As I sent this off to Christine, I laughed at my inability to arrange the images in a spiral or more randomly. My natural style is to have everything nicely vertically and horizontally arranged.
In our first meeting, Christine shared her matrix of the different patterns that people arrange the images (see matrix in the center above). She has noticed that each of us has a style and it is very difficult to get people to shift their arrangement to another style. The closest personality indicator that she correlates with this finding is the Hermann Brain Dominance Indicator.
Christine responding as the computer noticed the following things in the image:
“Does it mean anything to you that the images on the left side are all paintings and flowing, and the images on the right are photographs with circular patterns and a spiral off the side?
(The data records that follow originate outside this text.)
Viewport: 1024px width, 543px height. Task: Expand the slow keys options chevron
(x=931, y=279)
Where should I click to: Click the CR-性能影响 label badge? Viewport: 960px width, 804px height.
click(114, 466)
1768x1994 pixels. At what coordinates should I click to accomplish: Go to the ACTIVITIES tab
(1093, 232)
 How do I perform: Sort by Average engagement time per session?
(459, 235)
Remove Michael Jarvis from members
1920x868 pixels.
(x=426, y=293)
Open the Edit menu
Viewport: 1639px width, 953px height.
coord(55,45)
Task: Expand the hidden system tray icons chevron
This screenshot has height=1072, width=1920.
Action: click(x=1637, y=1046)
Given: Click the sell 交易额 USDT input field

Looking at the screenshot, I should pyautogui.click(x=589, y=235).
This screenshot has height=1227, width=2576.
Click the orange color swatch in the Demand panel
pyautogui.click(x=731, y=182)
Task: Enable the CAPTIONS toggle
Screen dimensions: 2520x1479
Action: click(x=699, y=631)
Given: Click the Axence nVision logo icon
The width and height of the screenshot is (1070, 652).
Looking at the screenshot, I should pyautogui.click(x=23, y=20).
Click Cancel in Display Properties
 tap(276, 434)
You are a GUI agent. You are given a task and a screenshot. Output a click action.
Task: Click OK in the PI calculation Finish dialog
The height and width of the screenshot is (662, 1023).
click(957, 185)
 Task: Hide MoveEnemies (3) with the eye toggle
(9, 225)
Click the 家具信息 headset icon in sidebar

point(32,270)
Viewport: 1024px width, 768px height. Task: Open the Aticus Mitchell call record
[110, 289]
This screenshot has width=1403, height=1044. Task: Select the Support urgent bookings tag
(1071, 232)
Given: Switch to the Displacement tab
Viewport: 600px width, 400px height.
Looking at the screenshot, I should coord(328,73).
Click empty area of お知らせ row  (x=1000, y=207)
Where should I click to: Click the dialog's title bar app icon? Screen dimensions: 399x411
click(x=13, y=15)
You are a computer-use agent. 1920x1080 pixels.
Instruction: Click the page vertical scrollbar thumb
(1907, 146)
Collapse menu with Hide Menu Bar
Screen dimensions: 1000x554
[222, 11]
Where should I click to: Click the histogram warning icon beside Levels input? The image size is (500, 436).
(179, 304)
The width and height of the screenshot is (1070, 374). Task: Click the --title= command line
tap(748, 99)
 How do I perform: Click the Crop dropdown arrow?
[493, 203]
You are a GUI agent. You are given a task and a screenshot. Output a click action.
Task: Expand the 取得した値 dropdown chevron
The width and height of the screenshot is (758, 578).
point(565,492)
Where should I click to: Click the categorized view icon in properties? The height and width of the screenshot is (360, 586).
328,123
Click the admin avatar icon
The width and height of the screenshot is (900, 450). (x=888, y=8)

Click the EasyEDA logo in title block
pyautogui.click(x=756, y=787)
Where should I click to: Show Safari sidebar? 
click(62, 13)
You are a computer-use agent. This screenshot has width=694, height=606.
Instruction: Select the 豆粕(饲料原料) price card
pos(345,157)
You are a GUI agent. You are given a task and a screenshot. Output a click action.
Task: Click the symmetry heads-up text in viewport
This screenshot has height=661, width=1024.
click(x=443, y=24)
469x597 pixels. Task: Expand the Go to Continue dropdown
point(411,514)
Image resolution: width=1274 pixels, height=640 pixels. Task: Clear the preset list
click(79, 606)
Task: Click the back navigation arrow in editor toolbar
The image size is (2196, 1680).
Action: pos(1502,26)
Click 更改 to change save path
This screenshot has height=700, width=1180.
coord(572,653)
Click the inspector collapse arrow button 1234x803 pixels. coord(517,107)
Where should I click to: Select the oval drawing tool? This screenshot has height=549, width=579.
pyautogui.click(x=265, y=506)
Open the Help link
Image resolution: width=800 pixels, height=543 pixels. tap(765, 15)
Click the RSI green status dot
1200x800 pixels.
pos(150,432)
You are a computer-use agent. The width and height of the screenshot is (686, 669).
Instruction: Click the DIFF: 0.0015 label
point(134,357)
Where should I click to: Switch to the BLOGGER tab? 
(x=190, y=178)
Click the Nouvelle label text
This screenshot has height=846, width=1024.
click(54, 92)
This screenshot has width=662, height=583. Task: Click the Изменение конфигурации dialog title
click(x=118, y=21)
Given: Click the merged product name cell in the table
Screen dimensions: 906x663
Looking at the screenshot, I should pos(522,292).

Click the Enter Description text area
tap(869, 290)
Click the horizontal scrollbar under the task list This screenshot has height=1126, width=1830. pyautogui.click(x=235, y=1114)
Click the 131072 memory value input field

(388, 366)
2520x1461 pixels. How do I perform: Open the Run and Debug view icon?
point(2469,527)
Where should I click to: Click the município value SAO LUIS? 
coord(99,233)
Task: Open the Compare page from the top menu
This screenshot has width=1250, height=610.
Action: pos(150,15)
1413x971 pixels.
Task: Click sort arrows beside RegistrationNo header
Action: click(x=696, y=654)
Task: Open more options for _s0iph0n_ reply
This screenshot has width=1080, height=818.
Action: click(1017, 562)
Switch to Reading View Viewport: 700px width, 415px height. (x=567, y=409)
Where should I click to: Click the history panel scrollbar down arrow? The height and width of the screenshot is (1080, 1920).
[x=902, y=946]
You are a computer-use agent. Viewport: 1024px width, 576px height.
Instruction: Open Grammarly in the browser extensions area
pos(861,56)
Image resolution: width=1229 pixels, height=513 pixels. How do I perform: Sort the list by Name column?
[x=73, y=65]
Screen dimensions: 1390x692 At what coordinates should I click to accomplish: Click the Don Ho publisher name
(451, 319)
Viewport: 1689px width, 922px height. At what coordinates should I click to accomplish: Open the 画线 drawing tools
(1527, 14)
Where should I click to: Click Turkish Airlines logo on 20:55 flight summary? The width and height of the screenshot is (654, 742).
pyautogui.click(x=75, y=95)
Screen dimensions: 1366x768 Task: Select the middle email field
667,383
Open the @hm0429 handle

This division is in the center of the image, which if often the most important.
“Is there anything more to say about the images that are tucked partially underneath at the top right and bottom left?”
I am fascinated by the lines/paths she draws through the images. My software design brain cuts in first and starts to think about how we would do the image recognition to follow the lines and shapes through a collection of images. I feel some wavelet decomposition mathematics coming to bear.
Slowly I quiet the software brain down, and get back to the image questions. I am fascinated how “unconscious” I was at lining up the many different lines and circles. My biodynamic fine wine growing imagery is hitting me left and right as I think about the cycles of sunshine to plant to berries to containment vessels (clay pots) to sharing fine wine in celebration of the journey.
Right now these questions are too deep for me. I’ll let sleep time deal with them.